**EXERCISE INSTRUCTIONS:**
Reproduce the following lines verbatim, beginning with the line containing "In order to click" and continuing through the line containing "center [292, 297].".

**INFORMATION PROVIDED:**
########################################
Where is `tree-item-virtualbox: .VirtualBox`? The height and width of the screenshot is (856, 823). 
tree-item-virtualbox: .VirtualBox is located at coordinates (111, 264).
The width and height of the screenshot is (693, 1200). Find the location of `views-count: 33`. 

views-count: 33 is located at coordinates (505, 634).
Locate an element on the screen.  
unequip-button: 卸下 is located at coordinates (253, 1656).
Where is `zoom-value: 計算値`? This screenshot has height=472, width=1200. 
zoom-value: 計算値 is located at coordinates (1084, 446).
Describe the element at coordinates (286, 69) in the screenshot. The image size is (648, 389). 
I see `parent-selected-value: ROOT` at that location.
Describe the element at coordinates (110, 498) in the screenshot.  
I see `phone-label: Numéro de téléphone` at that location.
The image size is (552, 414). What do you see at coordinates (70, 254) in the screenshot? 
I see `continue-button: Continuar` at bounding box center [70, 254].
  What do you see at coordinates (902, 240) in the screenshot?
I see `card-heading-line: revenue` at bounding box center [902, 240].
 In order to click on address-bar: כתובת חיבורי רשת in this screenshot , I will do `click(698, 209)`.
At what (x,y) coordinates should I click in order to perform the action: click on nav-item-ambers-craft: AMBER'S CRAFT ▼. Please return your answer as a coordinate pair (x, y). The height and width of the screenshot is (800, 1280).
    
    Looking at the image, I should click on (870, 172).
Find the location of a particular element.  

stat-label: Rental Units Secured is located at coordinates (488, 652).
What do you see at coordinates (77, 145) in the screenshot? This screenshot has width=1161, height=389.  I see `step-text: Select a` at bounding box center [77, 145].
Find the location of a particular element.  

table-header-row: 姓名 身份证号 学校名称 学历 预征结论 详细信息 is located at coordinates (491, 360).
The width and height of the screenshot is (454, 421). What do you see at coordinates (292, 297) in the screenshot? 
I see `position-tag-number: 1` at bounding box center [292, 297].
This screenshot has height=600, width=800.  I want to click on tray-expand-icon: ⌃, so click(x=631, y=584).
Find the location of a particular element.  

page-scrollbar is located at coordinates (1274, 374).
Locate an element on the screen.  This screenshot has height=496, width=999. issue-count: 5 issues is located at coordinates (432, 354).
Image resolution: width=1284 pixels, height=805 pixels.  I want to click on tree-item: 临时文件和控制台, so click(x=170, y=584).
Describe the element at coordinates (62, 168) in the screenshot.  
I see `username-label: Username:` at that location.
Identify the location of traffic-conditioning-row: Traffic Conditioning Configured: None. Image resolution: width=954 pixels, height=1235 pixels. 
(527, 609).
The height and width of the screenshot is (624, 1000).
########################################
**RESULT OF THIS EXERCISE:**
 In order to click on address-bar: כתובת חיבורי רשת in this screenshot , I will do `click(698, 209)`.
At what (x,y) coordinates should I click in order to perform the action: click on nav-item-ambers-craft: AMBER'S CRAFT ▼. Please return your answer as a coordinate pair (x, y). The height and width of the screenshot is (800, 1280).
    
    Looking at the image, I should click on (870, 172).
Find the location of a particular element.  

stat-label: Rental Units Secured is located at coordinates (488, 652).
What do you see at coordinates (77, 145) in the screenshot? This screenshot has width=1161, height=389.  I see `step-text: Select a` at bounding box center [77, 145].
Find the location of a particular element.  

table-header-row: 姓名 身份证号 学校名称 学历 预征结论 详细信息 is located at coordinates (491, 360).
The width and height of the screenshot is (454, 421). What do you see at coordinates (292, 297) in the screenshot? 
I see `position-tag-number: 1` at bounding box center [292, 297].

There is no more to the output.